The goal of this work is to interest students and the general public in the world of atoms.
The research meanwhile could have a penetrating impact on countless industries. “We want to enable you not to have just one or two movies on portable devices, but maybe every movie ever made," Heinrich said.
Stop motion is a century-old technique that last year generated particular attention when it was used to make three of the five Oscar-nominated animated features: Frankenweenie, ParaNorman, and The Pirates! Band of Misfits. These films take years to plan and are made using a painstaking process that involves moving an object (often a puppet) very slightly and photographing each move, frame by frame.
IBM took this technique to its research facilities. Scientists operated what is called a scanning tunneling microscope, whose robotic features were used to move the atoms and take the images to create the short. Development of this instrument began more than three decades ago at IBM, and its makers won the Nobel Prize in physics in 1986.
“The robot has one ‘hand’ -- a needle,” explained Heinrich. “If there is enough forces between the atom on the tip and the atoms on the surface, then you can use the needle to move the atoms.”
After explaining this concept, Heinrich turned to what went into preproduction. At one point he chuckled, admitting, “I don’t know the proper [production] terms.”
To make the short movie, four of scientists including Heinrich moved an estimated 10,000 atoms over 10 production days. The number of atoms per frame varies from frame to frame. The boy was made up of about 130 atoms; the IBM logo at the conclusion of the short involved more than 200.
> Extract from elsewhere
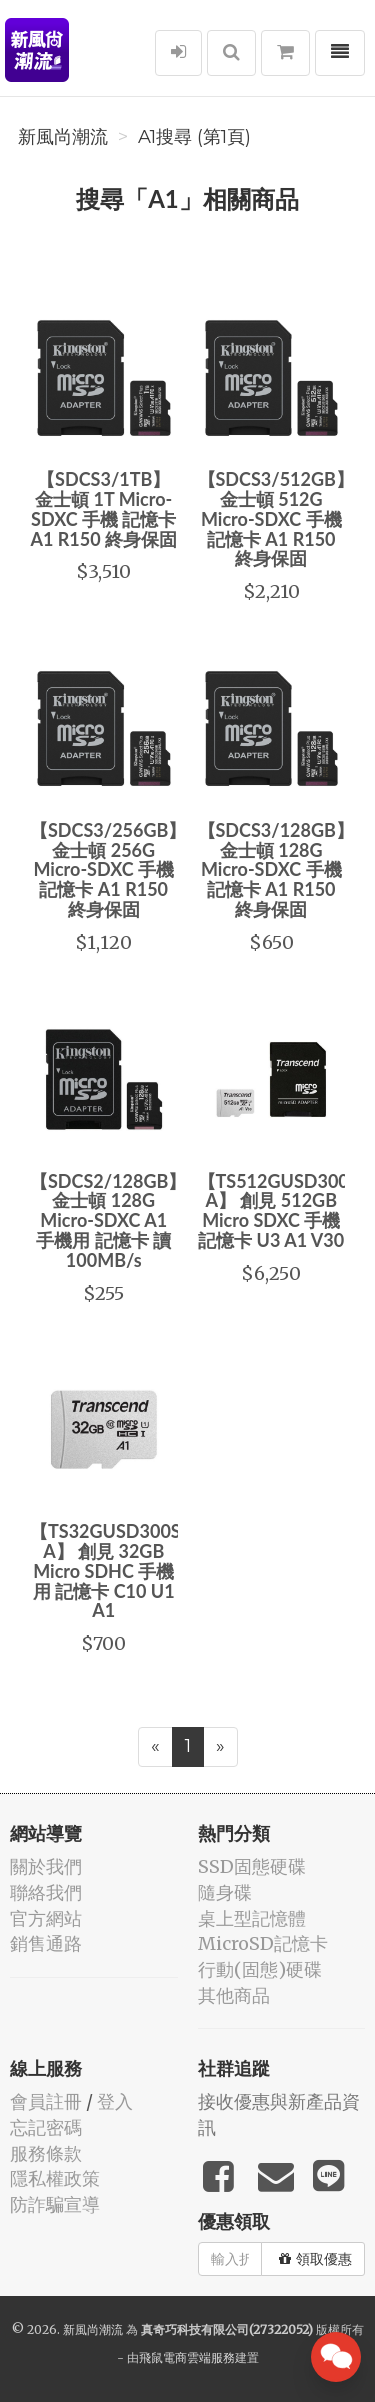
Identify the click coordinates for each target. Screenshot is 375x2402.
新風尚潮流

Planning began nine months ago when IBM joined forces with a creative team at agency Ogilvy, which created the story. The production also enlisted a firm to consult on the animation, 1stAveMachine, which storyboarded the short.
This was a challenge. “You couldn’t put the atoms exactly where the animation company wanted to put it,” Heinrich explained, using as an analogy an egg carton, where you put the eggs in the slots rather than anywhere on the surface. “The same is true on the atomic scale. … It was a bunch of back and forth between the scientists and the creative folks about what we could do and how does it look.” The finished storyboards were then used by the scientists as a blueprint for the production.
The research behind the short is aimed at data storage and computation. “In the research environment, we can store one bit of information using 12 atoms," Heinrich explained. "Currently the best hard drives use about one million atoms. There is still a long way to go. As big data gets bigger and bigger, you need storage that is smaller and smaller.”
At a time when Hollywood is considering the potential of 4K and even 8K resolution, this research could at some point potentially impact anything from the size of studio libraries for archiving to on-set recording tools for production or even rendering efficiencies for CG and animation.
“Right now there is a trend toward thinking about big data as meaning a storage problem, but the computation problems are also huge,” Heinrich explained. “We are trying to think about new ways to do computation. Computer graphics is one area where there is a huge need for better computation.”